Task item: Take the records below and extract, word for word, the lines from the one containing "Given: Select the 'Подробности' tab" through the final line, inclusive. Omit pictures.

· · ·

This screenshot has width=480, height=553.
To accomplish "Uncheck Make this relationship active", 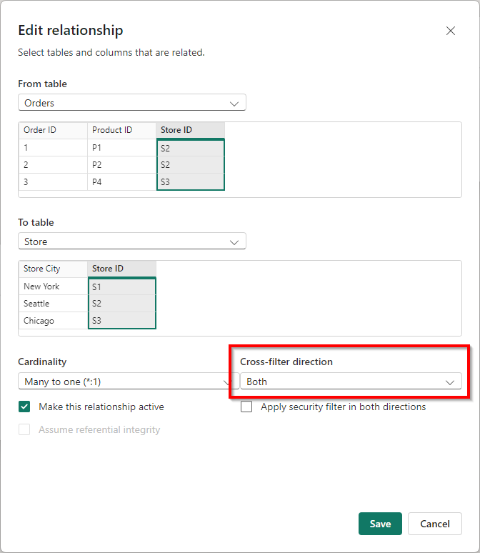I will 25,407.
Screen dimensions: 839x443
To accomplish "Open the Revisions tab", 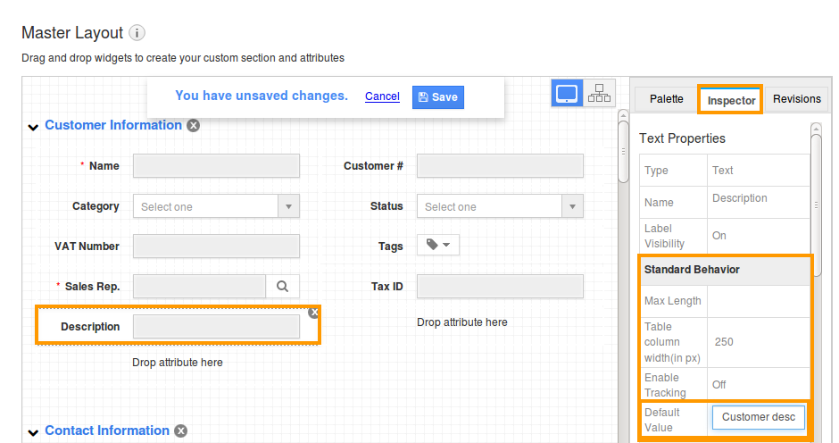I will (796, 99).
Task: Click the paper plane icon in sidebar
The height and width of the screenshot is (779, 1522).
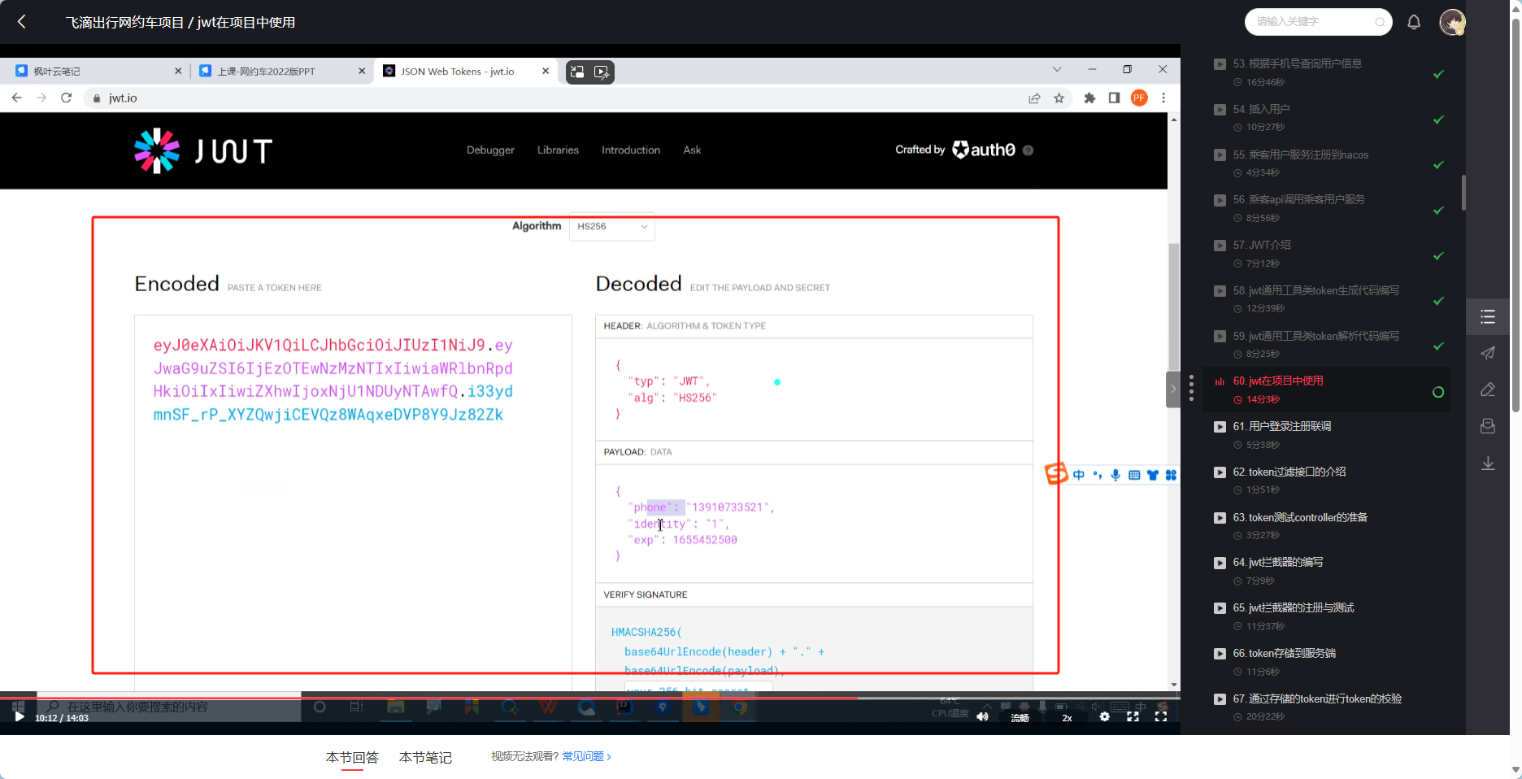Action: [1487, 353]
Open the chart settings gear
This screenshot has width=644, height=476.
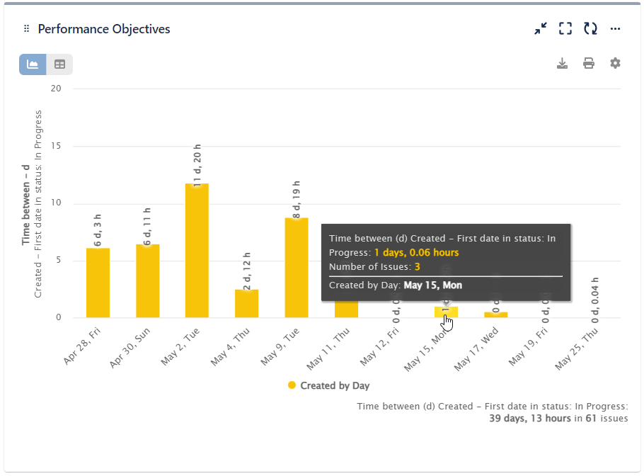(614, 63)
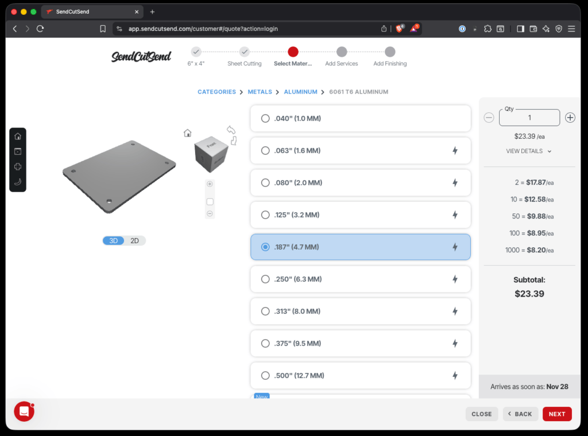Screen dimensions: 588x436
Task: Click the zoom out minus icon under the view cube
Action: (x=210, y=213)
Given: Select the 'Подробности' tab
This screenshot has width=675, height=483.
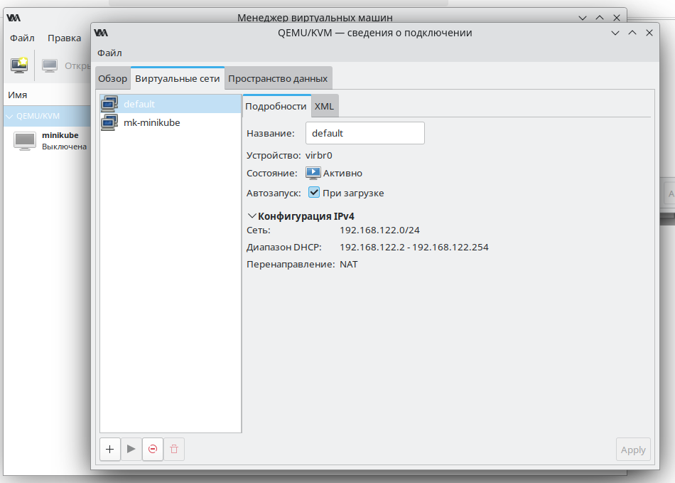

· · ·

Answer to this exercise:
Given: Select the 'Подробности' tab
This screenshot has width=675, height=483.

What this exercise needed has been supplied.